The README should ideally let others understand what the system does, how it is validated, and where it is still unreliable without reading the source code.
A minimal Agent trace example
goal: Summarize the differences between RAG and long-context models
step 1: action=retrieve, arguments={query: "rag long context retrieval"}
observation: matched d1, d2
step 2: action=read_sources, arguments={source_ids: ["d1", "d2"]}
observation: read content related to grounding, precision, and ranking
step 3: action=summarize_with_citations
observation: generated 3 summary items, each with a source_id
step 4: action=check_citations
observation: 2 passed, 1 had insufficient evidence
final: return 2 trustworthy summaries and flag 1 for human review
The value of this trace is: if the final result has a problem, you can replay exactly which step went wrong, instead of only staring at the final answer and guessing.
Failure case library
The most common failure in a research assistant is not “completely unable to answer,” but “sounds reasonable yet is not trustworthy.” You should record at least the following failure types.
| Failure Type | Symptom | Possible Cause | Improvement Direction |
|---|---|---|---|
| Retrieval miss | Key materials never enter the candidate set | query too narrow, keyword mismatch, top-k too small | query rewrite, hybrid retrieval, expand candidates then rerank |
| Incomplete reading | The matched document is correct, but a key paragraph is missed | chunk too small or context packing is poor | parent-child retrieval, adjust context assembly |
| Over-generalized summary | The summary sounds right but drops limiting conditions | the prompt does not require preserving conditions | require output as claim, condition, source triples |
| Unsupported citation | The claim and source do not match | the model improvises or citation assembly is wrong | citation check, verify each claim one by one |
| Looping calls | The Agent keeps retrieving and never stops | missing stopping condition | maximum steps, stop when no new information appears |
Putting these failure cases into the project will show engineering ability much better than only showing success cases.
Summary
The most important idea in this section is to establish a portfolio-grade judgment:
The real highlight of a research assistant project is not “it can summarize,” but “it can organize retrieval, summarization, and citation into output that is trustworthy, traceable, and reviewable.”
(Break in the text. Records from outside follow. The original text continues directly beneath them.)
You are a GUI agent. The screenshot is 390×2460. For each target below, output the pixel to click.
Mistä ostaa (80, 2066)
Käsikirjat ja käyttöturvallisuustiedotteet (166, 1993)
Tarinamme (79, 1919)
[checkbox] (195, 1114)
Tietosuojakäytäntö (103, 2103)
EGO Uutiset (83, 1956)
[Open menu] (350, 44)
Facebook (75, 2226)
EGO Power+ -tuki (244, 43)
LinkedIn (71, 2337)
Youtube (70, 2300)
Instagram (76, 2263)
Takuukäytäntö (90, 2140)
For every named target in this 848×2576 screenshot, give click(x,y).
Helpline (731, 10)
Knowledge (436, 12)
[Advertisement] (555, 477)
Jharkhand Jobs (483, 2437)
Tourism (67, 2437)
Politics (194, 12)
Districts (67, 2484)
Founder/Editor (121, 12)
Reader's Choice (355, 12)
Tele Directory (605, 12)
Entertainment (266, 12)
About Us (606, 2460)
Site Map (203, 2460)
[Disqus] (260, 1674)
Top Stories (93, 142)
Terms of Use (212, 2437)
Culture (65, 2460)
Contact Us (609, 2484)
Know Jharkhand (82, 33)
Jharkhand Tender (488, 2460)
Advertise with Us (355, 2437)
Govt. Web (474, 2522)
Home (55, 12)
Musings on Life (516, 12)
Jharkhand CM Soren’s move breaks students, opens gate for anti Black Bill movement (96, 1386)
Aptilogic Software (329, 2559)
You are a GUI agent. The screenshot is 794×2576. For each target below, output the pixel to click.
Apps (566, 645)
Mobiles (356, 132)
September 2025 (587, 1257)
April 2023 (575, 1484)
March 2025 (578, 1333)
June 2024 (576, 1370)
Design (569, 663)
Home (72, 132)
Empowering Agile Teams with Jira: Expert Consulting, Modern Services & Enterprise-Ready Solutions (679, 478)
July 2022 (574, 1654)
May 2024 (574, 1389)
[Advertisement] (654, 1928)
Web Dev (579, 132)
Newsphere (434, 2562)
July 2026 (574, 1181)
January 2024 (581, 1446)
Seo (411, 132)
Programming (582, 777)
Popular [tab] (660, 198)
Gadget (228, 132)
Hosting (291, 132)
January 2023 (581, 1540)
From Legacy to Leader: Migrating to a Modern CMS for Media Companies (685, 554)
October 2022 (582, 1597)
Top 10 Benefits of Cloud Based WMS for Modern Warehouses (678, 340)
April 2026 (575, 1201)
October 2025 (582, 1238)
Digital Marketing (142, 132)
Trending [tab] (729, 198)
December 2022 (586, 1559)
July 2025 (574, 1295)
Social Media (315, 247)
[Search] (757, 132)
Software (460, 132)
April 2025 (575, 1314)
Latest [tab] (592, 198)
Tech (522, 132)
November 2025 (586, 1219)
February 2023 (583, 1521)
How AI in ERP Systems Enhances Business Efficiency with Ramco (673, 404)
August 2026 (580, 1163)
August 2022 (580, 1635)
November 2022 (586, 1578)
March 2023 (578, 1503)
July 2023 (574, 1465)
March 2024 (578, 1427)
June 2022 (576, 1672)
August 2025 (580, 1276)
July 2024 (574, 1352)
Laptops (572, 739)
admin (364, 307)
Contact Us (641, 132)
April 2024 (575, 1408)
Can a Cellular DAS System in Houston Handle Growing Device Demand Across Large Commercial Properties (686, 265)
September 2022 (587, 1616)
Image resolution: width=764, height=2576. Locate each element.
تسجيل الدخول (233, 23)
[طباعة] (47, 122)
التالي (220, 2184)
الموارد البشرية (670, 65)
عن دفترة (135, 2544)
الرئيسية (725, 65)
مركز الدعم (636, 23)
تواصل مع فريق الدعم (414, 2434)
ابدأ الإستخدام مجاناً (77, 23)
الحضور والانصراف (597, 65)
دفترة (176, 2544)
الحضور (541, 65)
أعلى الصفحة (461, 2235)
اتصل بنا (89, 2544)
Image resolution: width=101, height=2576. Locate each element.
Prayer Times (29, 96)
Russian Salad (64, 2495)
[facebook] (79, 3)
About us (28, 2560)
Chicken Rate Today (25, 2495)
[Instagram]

Once that is in place, the project will feel much more like a mature Agent project.
Suggested version roadmap
| Version | Goal | Delivery Focus |
|---|---|---|
| Basic | Get the minimal loop working | Can input, process, and output, while keeping a set of examples |
| Standard | Turn it into a showcaseable project | Add configuration, logs, error handling, README, and screenshots |
| Challenge | Approach portfolio quality | Add evaluation, comparison experiments, failure analysis, and a next-step roadmap |
It is recommended to finish the basic version first. Do not try to make it large and complete from the beginning. Each time you level up, write into the README what new capability was added, how it was validated, and what problems remain.
Exercises
- Add another document to the example so that a query creates “competition among relevant documents.”
- Think about why “citation accuracy” is more critical in a research assistant than in ordinary Q&A.
- If a summary looks great but the source does not match, would you count it as success? Why?
- If you turn this project into a portfolio piece, which 4 sections should the homepage show first?